■ Exercise aim ■
Here are some records. Copy each one exactly.

■ Record excerpts ■
►
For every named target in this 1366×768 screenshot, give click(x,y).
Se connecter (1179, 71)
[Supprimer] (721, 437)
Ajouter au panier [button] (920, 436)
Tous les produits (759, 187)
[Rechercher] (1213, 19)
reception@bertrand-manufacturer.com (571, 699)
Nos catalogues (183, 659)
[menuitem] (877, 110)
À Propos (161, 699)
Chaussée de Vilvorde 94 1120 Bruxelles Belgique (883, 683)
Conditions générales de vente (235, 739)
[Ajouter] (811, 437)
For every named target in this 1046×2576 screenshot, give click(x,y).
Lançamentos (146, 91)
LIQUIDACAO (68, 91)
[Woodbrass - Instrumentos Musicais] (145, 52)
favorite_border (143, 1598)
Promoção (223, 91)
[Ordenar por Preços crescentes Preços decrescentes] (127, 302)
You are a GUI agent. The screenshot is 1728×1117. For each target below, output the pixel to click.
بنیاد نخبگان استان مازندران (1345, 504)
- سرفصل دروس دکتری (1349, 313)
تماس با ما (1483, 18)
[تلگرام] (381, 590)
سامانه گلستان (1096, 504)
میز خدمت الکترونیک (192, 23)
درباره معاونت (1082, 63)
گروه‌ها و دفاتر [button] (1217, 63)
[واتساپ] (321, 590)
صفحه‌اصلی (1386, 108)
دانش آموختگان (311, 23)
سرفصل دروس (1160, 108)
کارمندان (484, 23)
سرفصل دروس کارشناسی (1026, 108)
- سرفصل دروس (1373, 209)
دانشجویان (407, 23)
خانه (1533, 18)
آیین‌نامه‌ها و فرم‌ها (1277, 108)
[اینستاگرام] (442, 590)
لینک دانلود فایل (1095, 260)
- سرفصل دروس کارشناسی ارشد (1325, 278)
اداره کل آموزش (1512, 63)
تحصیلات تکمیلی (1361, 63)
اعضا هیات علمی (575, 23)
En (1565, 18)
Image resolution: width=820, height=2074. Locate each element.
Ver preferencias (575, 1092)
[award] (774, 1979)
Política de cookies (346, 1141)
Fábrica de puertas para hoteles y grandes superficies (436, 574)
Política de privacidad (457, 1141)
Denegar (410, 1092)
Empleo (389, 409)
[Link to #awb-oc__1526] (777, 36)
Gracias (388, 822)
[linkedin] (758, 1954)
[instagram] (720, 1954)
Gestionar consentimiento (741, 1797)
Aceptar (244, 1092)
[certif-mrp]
◄
■ Response area ■
For every named target in this 1366×768 screenshot, give click(x,y).
Se connecter (1179, 71)
[Supprimer] (721, 437)
Ajouter au panier [button] (920, 436)
Tous les produits (759, 187)
[Rechercher] (1213, 19)
reception@bertrand-manufacturer.com (571, 699)
Nos catalogues (183, 659)
[menuitem] (877, 110)
À Propos (161, 699)
Chaussée de Vilvorde 94 1120 Bruxelles Belgique (883, 683)
Conditions générales de vente (235, 739)
[Ajouter] (811, 437)
For every named target in this 1046×2576 screenshot, give click(x,y).
Lançamentos (146, 91)
LIQUIDACAO (68, 91)
[Woodbrass - Instrumentos Musicais] (145, 52)
favorite_border (143, 1598)
Promoção (223, 91)
[Ordenar por Preços crescentes Preços decrescentes] (127, 302)
You are a GUI agent. The screenshot is 1728×1117. For each target below, output the pixel to click.
بنیاد نخبگان استان مازندران (1345, 504)
- سرفصل دروس دکتری (1349, 313)
تماس با ما (1483, 18)
[تلگرام] (381, 590)
سامانه گلستان (1096, 504)
میز خدمت الکترونیک (192, 23)
درباره معاونت (1082, 63)
گروه‌ها و دفاتر [button] (1217, 63)
[واتساپ] (321, 590)
صفحه‌اصلی (1386, 108)
دانش آموختگان (311, 23)
سرفصل دروس (1160, 108)
کارمندان (484, 23)
سرفصل دروس کارشناسی (1026, 108)
- سرفصل دروس (1373, 209)
دانشجویان (407, 23)
خانه (1533, 18)
آیین‌نامه‌ها و فرم‌ها (1277, 108)
[اینستاگرام] (442, 590)
لینک دانلود فایل (1095, 260)
- سرفصل دروس کارشناسی ارشد (1325, 278)
اداره کل آموزش (1512, 63)
تحصیلات تکمیلی (1361, 63)
اعضا هیات علمی (575, 23)
En (1565, 18)
Image resolution: width=820, height=2074. Locate each element.
Ver preferencias (575, 1092)
[award] (774, 1979)
Política de cookies (346, 1141)
Fábrica de puertas para hoteles y grandes superficies (436, 574)
Política de privacidad (457, 1141)
Denegar (410, 1092)
Empleo (389, 409)
[Link to #awb-oc__1526] (777, 36)
Gracias (388, 822)
[linkedin] (758, 1954)
[instagram] (720, 1954)
Gestionar consentimiento (741, 1797)
Aceptar (244, 1092)
[certif-mrp]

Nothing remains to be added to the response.